----- Provided data -----

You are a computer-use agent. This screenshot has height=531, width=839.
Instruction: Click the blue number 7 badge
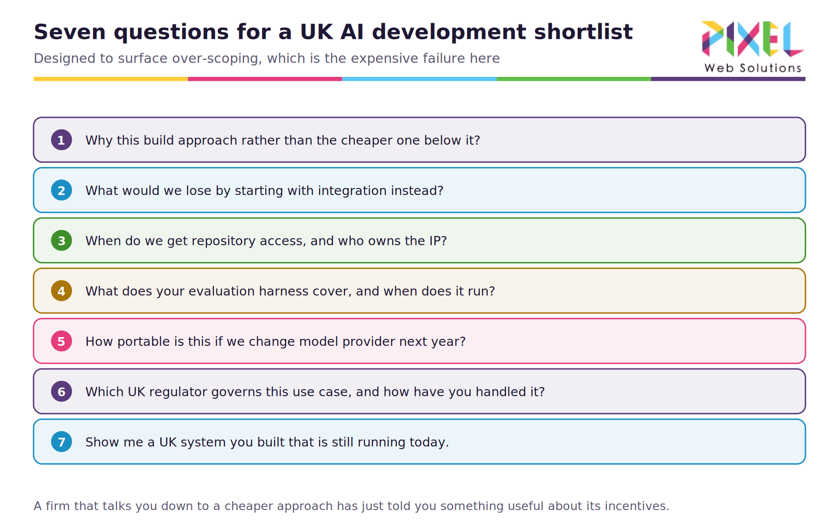pyautogui.click(x=62, y=441)
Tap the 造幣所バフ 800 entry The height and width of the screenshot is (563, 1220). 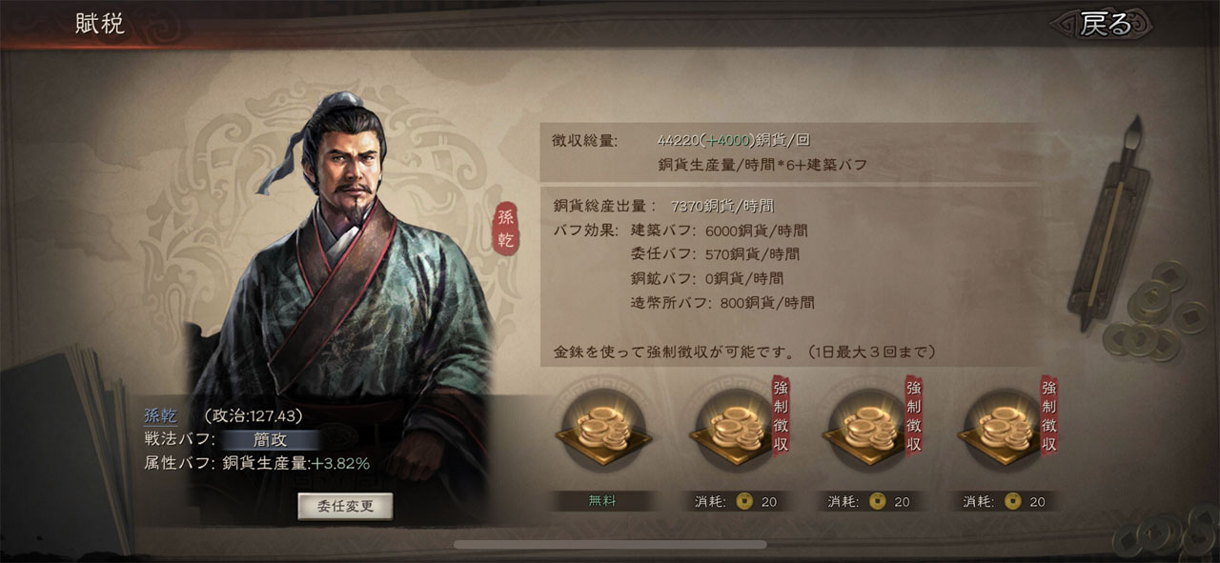pyautogui.click(x=722, y=303)
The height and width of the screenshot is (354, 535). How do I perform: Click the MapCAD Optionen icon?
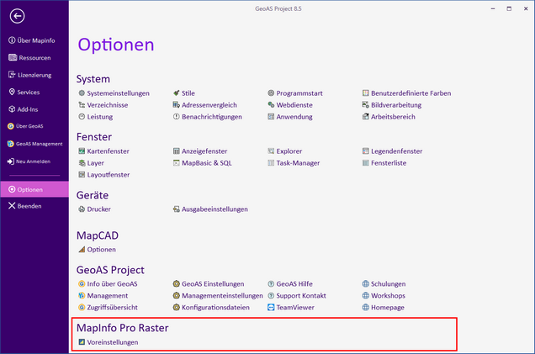pyautogui.click(x=82, y=250)
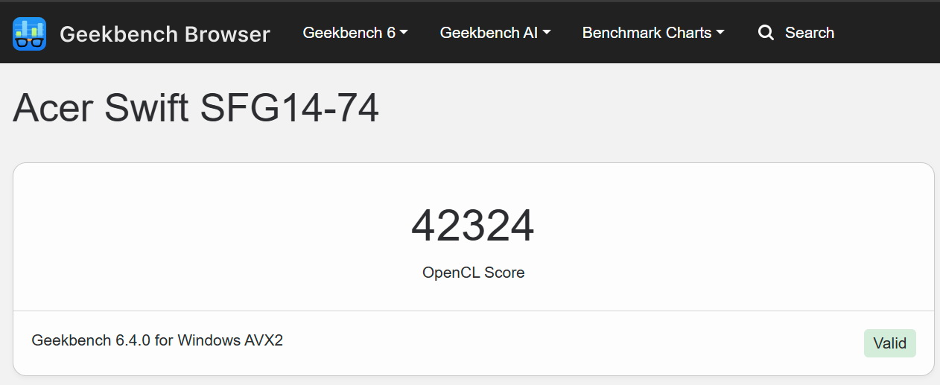Open the Geekbench 6 dropdown menu
The width and height of the screenshot is (940, 385).
point(355,33)
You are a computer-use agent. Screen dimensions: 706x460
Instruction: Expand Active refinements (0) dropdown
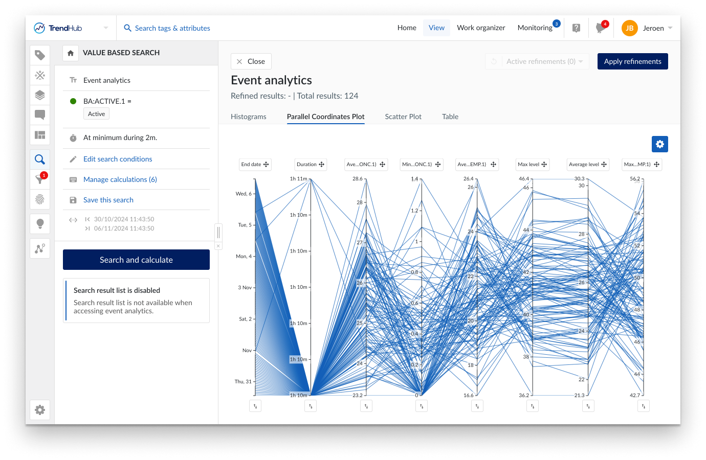(x=581, y=61)
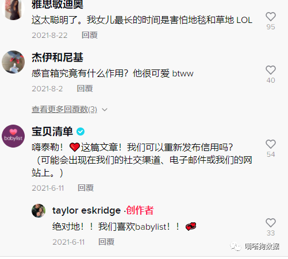288x259 pixels.
Task: Click the blue verified badge
Action: [x=80, y=132]
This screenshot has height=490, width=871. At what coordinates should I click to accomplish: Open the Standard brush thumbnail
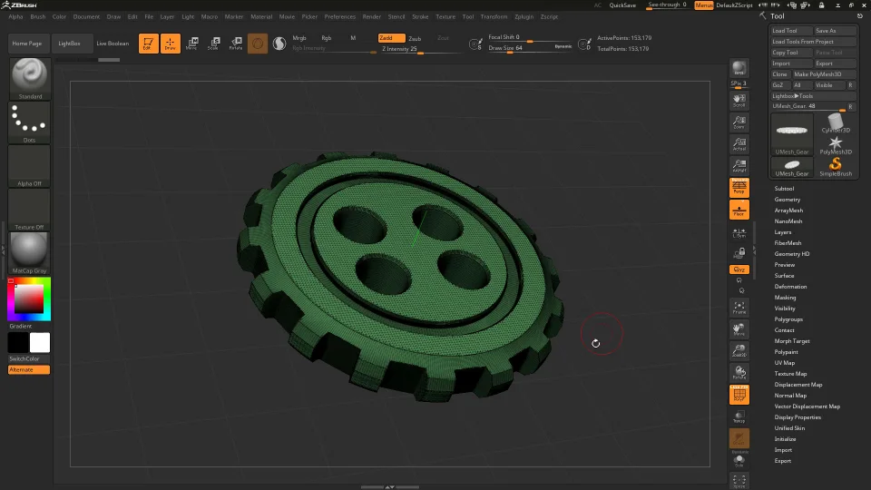29,78
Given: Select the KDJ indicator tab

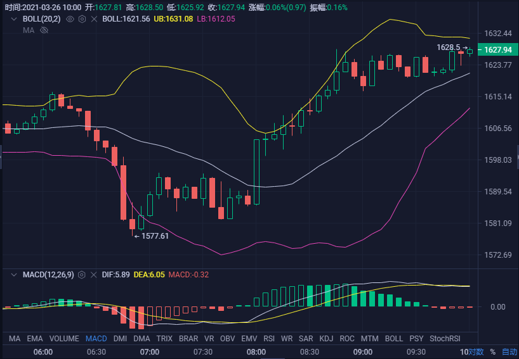Looking at the screenshot, I should pyautogui.click(x=326, y=339).
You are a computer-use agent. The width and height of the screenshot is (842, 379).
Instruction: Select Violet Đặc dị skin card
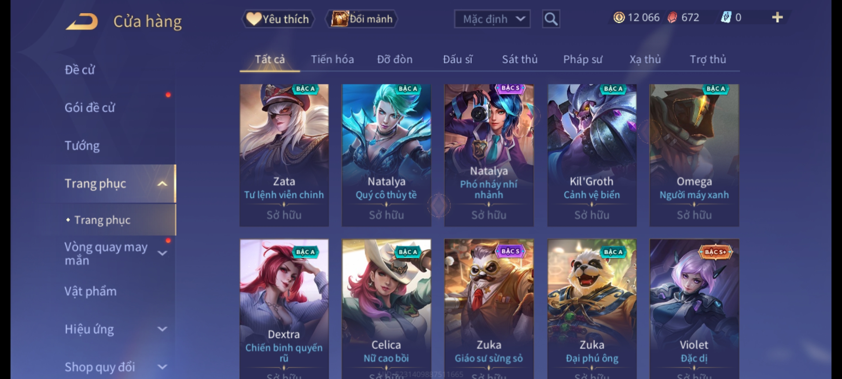coord(694,309)
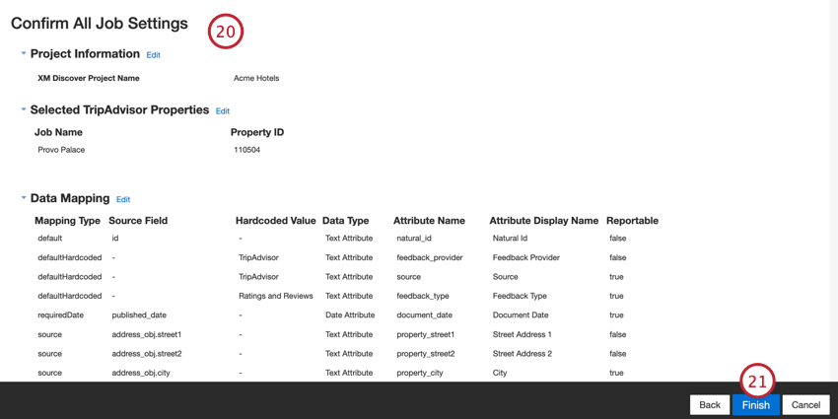The height and width of the screenshot is (419, 838).
Task: Click the Source Field column header
Action: tap(138, 221)
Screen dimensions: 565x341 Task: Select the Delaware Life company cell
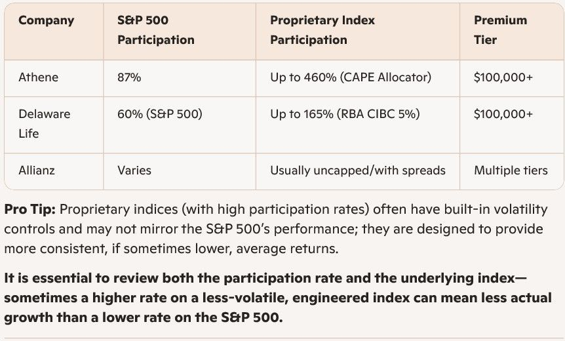pyautogui.click(x=44, y=123)
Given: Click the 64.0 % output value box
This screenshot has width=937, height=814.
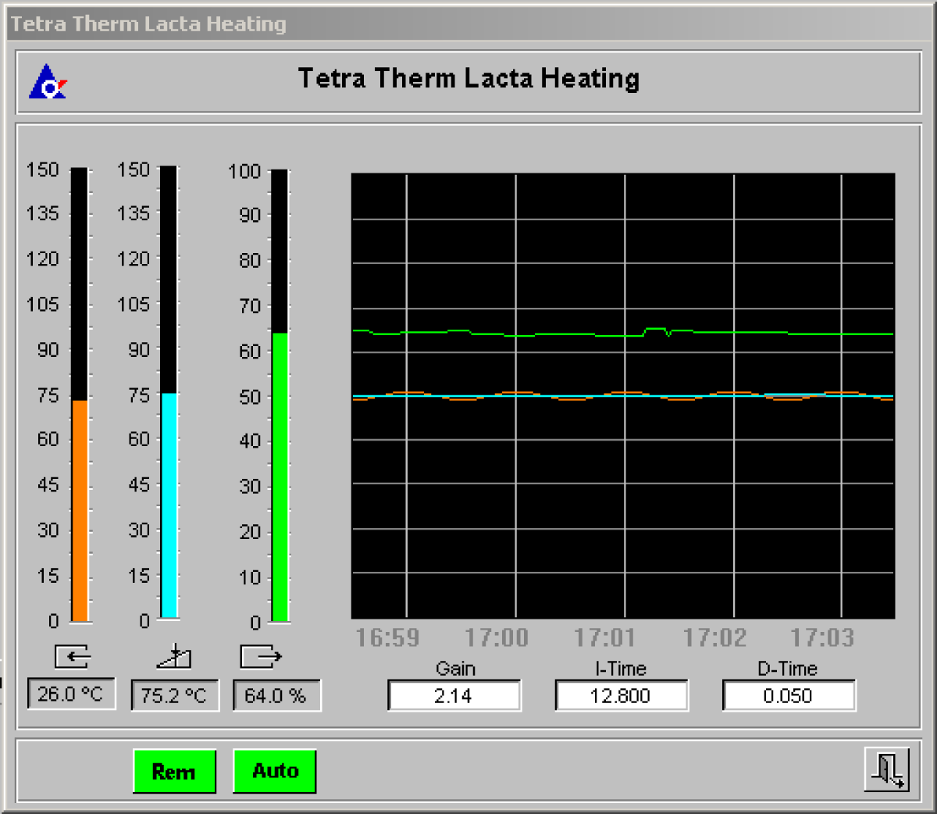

-----

• **Required action**:
Find the word "agent" in the listing above, then copy each line where it turns up.

• **Task solution**:
You are a computer-use agent. This screenshot has height=531, width=839.
You are a computer-use agent. Screen dimensions: 706x460
You are a computer-use agent. The width and height of the screenshot is (842, 379).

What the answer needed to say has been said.